Roma – Manifestazione sabato 19: studenti, comitati e No Tav in piazza. Rischio disordini

manifestazione sabato

Manifestazione sabato 19 – Il corteo partirà da Piazza San Giovanni e toccherà alcuni luoghi simbolo della politica dell’austerity. Il prefetto di Roma Pecoraro: “Non escludo il rischio di infiltrazioni violente”

 

Weekend di alta tensione nella Capitale: venerdì 18 ci sarà lo sciopero dei sindacati di Base, cui aderiscono anche molte aziende dei trasporti urbani ed extraurbani, mentre sabato 19 sarà la volta di una manifestazione che unisce i movimenti per il diritto alla casa, e gli attivisti No Tav.

Una due giorni che ha messo in allerta le forze dell’ordine: forte il timore che si ripeta quanto accaduto il 15 ottobre dell’anno scorso, quando i manifestanti misero a ferro e fuoco il centro di Roma.

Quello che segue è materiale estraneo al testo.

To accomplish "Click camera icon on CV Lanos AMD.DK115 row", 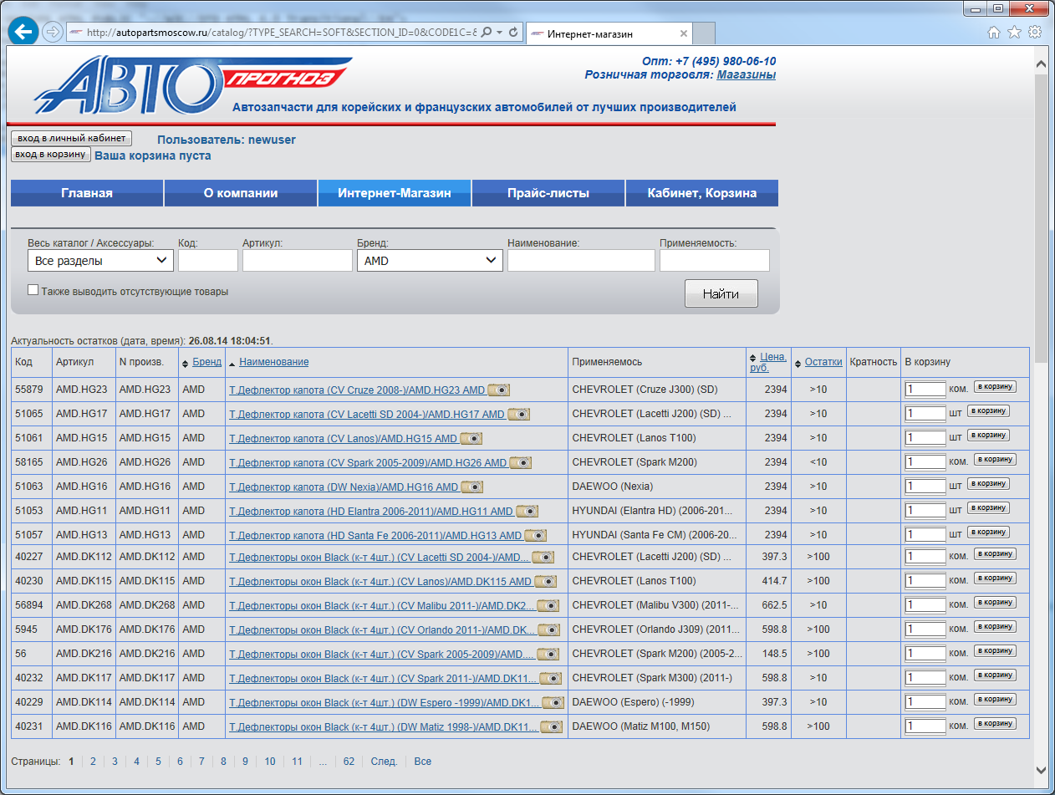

Sulla situazione è intervenuto il Prefetto della città Giuseppe Pecoraro, assicurando la presenza di oltre 4.000 uomini addetti al servizio d’ordine e augurandosi una manifestazione “dura, ma pacifica”; tuttavia non ha escluso che tra i manifestanti possano infiltrarsi le frange più violente, in particolare quelle legate al movimento No Tav, che per l’occasione scenderanno dalla Val di Susa.

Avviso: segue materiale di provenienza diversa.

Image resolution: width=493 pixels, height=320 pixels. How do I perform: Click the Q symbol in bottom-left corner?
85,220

Il corteo, che vedrà unite associazioni sindacali e studentesche, partirà da Piazza San Giovanni (dove i manifestanti sono autorizzati ad allestire una tendopoli al termine della contestazione di venerdì 18) e arriverà fino a Porta Pia. Un percorso che toccherà alcuni luoghi simbolo della politica di austerity voluta dal governo: il ministero della Finanze, la Cassa depositi e prestiti, il ministero delle Infrastrutture.

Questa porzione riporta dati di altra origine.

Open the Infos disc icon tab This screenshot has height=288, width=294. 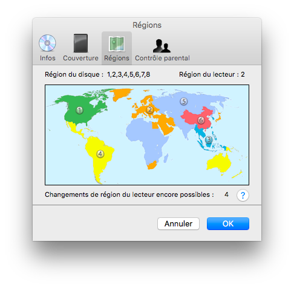(47, 43)
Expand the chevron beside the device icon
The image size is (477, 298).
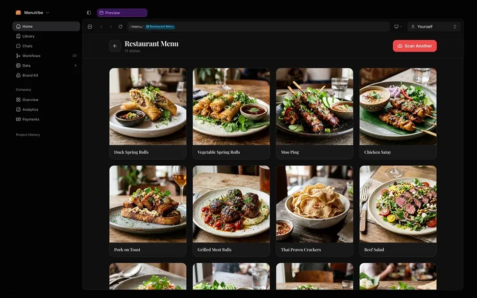[x=402, y=26]
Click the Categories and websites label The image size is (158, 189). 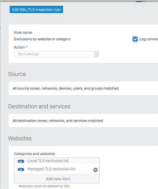tap(35, 154)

Intanto ieri alcuni rappresentanti sindacali hanno tenuto un incontro nei cortili dell’Università La Sapienza per spiegare le ragioni della mobilitazione. Al centro dell’attenzione la lotta al precariato e le politiche di austerità, che colpiscono sempre più le fasce deboli della società, studenti compresi.

Un’iniziativa che è culminata nell’occupazione temporanea della sede regionale dell’Ente per il Diritto allo Studio Laziodisu e dell’ex lucernario nel dipartimento di arte e spettacolo, che i ragazzi vorrebbero trasformare in una sorta di biblioteca pirata, dove libri, appunti, tesi e fumetti possano essere a disposizione di tutti.